The Albuquerque Bernalillo County Water Utility Authority (ABCWUA) is a state-level regional organization tasked with providing water to the City of Albuquerque. They confronted the water supply problem head-on in the early 1990s, and since 2008, aquifer levels have risen as much as 50 feet in some areas. How they accomplished this, despite the drought, is a lesson in creative problem-solving, innovation and conservation.

ABCWUA is currently delivering the same volume of water they did in 1985, but they’re serving an additional 250,000 people. And their models predict the aquifer will continue rising for at least another 20 years, despite projected growth of the Albuquerque metro and suburban population.

“Long-range planning began back in the ‘60s,” notes Katherine Yuhas, water conservation officer for ABCWUA. “That’s when we decided to tap into our Colorado River Basin entitlement and started building a pipeline to the San Juan River.”

Groundwater woes

The Middle Rio Grande Aquifer has been Albuquerque’s primary source of potable water since settlements were first established in the early 18th century. The aquifer was originally thought to be “virtually limitless,” but problems began to appear in the 1960s.

“Early assumptions were that any water pumped from the aquifer would be recharged by the river,” Yuhas explains. “It turns out that wasn’t quite correct.

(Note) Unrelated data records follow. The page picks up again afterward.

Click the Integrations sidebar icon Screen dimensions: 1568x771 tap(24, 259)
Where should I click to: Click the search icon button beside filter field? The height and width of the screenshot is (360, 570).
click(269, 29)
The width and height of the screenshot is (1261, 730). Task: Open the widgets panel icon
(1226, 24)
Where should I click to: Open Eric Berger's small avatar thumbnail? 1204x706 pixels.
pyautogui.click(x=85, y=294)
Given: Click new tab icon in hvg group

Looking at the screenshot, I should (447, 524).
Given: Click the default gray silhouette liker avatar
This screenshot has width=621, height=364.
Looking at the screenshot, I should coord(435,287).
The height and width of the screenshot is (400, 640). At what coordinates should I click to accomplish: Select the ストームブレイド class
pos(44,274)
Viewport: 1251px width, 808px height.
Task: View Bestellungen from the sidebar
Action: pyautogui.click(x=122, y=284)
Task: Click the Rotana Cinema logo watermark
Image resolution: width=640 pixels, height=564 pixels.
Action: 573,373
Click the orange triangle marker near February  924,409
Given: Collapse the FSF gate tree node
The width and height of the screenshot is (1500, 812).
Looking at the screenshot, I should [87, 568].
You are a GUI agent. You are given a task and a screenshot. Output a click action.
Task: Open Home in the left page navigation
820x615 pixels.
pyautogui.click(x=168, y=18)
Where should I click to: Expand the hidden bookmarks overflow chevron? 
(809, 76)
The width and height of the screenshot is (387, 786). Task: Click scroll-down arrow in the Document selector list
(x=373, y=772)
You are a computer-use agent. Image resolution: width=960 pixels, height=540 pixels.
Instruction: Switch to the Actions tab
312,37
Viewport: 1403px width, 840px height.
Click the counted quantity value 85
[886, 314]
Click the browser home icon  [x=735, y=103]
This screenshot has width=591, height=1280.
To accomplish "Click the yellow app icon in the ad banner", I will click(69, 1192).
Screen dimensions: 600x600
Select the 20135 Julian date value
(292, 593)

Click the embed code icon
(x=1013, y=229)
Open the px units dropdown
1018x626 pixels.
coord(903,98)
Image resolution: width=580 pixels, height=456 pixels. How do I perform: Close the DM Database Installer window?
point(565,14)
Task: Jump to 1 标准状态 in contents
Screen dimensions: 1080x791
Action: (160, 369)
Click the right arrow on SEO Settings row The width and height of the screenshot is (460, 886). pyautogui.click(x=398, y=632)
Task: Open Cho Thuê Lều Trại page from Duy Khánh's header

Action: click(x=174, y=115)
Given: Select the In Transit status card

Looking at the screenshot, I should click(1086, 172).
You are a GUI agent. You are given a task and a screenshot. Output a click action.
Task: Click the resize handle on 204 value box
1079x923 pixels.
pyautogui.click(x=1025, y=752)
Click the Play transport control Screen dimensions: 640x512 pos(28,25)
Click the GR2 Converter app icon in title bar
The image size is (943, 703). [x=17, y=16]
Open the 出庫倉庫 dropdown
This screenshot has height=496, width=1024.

“There’s definitely a connection, but the transfer of water from the river to the aquifer wasn’t nearly as fast as we thought. There’s a significant latency, and that’s when we realized we needed to look at other sourcing options.”

The Rio Grande River runs through the area, but its flow varies greatly from year to year. Sometimes it’s reduced to a mere trickle, and only some of that flow can be used since Texas also holds Rio Grande water rights. By the time the river crosses the Mexican border, if at all, it can hardly be called “grand.”

The Upper Colorado River Basin Compact of 1948 specifies allotments for all the surrounding states. New Mexico’s entitlement is 11.25 percent. That equates to 0.84 million acre-feet annually. Of course, the total flow from the basin has been dropping during this extended drought, but New Mexico has continued to extract their fair share. That water was not easy to tap, however, since it’s west of the Continental Divide and almost 200 miles from Albuquerque.

First efforts

The earliest effort focused on tapping that share of the Colorado River allotment. In the 1960s, a pipeline from the San Juan River was built for this purpose. Albuquerque city leaders contracted for 48,200 acre-feet annually. This water had to be moved over the Continental Divide, requiring diversion points in the San Juan drainage basin, 26 miles of tunnels, four inline reservoirs and a pumping station.

Ultimately, that water is delivered directly into the Rio Grande. From there it flows to the Albuquerque water uptake station. Originally, that water was used for non-potable applications like agriculture, endangered species flows and compensation for groundwater pumping. Dissolved and suspended particulates were extremely high, as is typical for rivers in the Southwest.

“That resulted in less demand on the aquifer, but Albuquerque was still in a growth boom, so we knew we needed to do more,” Yuhas says. “Studies in the 1980s showed that continued pumping from the aquifer would result in land subsidence, so we started pushing for water conservation, and for extraction of potable water from the river.”

Planning for extracting that water began in the mid-1990s. Water conservation efforts had already halted the drop in aquifer levels, but the rise in aquifer levels began in 2008 when the San Juan – Chama Drinking Water Project came online. A $160 million advanced treatment plant was built to process hard water from the Rio Grande into a potable state. It has been averaging 58 mgd, with a capacity of 80 mgd (see sidebar).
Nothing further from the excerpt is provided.